D-Wave chief executive Alan Baratz described the collaboration as 'a natural fit' in a statement accompanying the launch, noting that 'decentralised networks generate enormous volumes of optimisation problems — from transaction ordering to liquidity routing — that map directly onto annealing hardware.' The company has made its Leap cloud platform available to Quip.Network participants, allowing researchers without direct access to quantum hardware to submit problems remotely and benchmark results against classical solutions running on the same testnet.

Early Research and Participation

Six research teams have begun active experimentation on the testnet since its launch. While Postquant Labs has not disclosed the institutional affiliations of all participants, the company confirmed that teams from two European universities and one US national laboratory are among the early cohort. Research focus areas include transaction ordering optimisation for decentralised exchanges, cross-chain bridge routing efficiency, and energy consumption comparisons between quantum and classical approaches to proof-of-work style computations.

The 13,000 individual sign-ups represent a mixture of academic researchers, blockchain developers, and quantum computing enthusiasts. Postquant Labs co-founder Maria Chen told CoinDesk that the response exceeded internal projections by a factor of three, attributing the interest to 'a growing recognition that quantum computing and blockchain are converging, and that the research community wants hands-on access rather than theoretical papers.' The testnet is currently operating in a permissioned mode with rolling access grants, with plans to open fully by the end of April.

Industry Context and Scepticism

The project arrives amid heightened interest in quantum-blockchain intersections, catalysed in part by Google Quantum AI's recent paper on post-quantum cryptography and its favourable citation of Algorand's FALCON signature scheme. However, the quantum computing community remains divided on whether current hardware — particularly annealing machines — delivers genuine advantages outside carefully controlled benchmarks.

Scott Aaronson, a computer science professor at the University of Texas at Austin and one of the field's most prominent voices, has cautioned that 'demonstrating quantum advantage on a testnet is orders of magnitude harder than demonstrating it in a lab, because real-world problem instances rarely map cleanly onto quantum hardware.' Postquant Labs has acknowledged this challenge directly, stating that any decision to launch a mainnet will depend on proving genuine quantum advantage and demonstrating market demand — a threshold the testnet is explicitly designed to evaluate.

Implications for the Blockchain Industry

If Quip.Network's experiments demonstrate measurable quantum advantage for blockchain-relevant tasks, the implications could extend well beyond a single testnet. Decentralised finance protocols process billions of dollars in transactions daily, and even marginal improvements in optimisation efficiency — for tasks such as automated market maker pricing, liquidation sequencing, or cross-chain arbitrage routing — could translate into significant economic value. The testnet also provides a controlled environment for stress-testing post-quantum cryptographic implementations under realistic network conditions.

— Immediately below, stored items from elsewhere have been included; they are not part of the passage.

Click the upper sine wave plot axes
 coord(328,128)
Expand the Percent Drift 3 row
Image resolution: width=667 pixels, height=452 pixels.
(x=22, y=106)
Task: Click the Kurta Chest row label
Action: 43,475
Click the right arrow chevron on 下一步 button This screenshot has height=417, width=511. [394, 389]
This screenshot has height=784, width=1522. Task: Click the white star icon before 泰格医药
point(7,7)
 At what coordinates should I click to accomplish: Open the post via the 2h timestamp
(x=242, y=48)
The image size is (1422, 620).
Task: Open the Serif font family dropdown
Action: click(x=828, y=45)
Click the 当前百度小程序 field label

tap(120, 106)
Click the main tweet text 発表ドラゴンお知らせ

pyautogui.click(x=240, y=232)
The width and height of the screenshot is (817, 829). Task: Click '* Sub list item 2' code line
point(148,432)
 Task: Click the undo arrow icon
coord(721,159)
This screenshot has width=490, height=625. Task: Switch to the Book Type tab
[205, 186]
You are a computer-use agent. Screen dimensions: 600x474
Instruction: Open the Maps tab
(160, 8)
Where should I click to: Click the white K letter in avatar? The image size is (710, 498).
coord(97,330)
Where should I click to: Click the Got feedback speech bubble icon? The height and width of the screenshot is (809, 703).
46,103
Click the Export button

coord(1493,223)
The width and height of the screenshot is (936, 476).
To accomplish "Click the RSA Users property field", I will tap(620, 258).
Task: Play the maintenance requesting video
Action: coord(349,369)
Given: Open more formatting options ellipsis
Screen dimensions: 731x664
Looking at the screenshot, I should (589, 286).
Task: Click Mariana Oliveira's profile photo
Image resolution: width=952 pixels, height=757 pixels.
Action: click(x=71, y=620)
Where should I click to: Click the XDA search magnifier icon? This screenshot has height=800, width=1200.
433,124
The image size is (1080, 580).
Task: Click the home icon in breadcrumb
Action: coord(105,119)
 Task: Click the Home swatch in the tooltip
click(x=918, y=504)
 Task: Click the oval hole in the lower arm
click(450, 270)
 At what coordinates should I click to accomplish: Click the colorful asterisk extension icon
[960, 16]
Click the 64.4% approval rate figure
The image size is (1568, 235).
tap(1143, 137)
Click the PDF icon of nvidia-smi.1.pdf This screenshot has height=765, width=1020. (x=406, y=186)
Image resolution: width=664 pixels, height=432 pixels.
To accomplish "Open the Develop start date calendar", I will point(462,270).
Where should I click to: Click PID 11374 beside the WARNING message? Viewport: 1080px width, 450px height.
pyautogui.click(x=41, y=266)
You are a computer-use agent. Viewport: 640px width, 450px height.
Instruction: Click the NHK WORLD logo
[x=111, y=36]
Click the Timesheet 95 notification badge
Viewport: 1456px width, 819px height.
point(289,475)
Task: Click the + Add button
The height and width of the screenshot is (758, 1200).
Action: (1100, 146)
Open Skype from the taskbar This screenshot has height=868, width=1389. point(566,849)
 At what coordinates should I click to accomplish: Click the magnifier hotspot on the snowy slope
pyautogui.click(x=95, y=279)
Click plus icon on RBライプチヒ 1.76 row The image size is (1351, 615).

Postquant Labs has indicated that the testnet will run for a minimum of six months before any mainnet decision is made. The company plans to publish peer-reviewed research based on testnet data, benchmarking quantum and classical performance across a standardised set of blockchain optimisation problems. For an industry that has long discussed quantum computing as either an existential threat or a distant curiosity, Quip.Network represents the first serious attempt to move the conversation from speculation to empirical evidence.

MiningPool content is intended for information and educational purposes only and does not constitute financial, investment, or legal advice.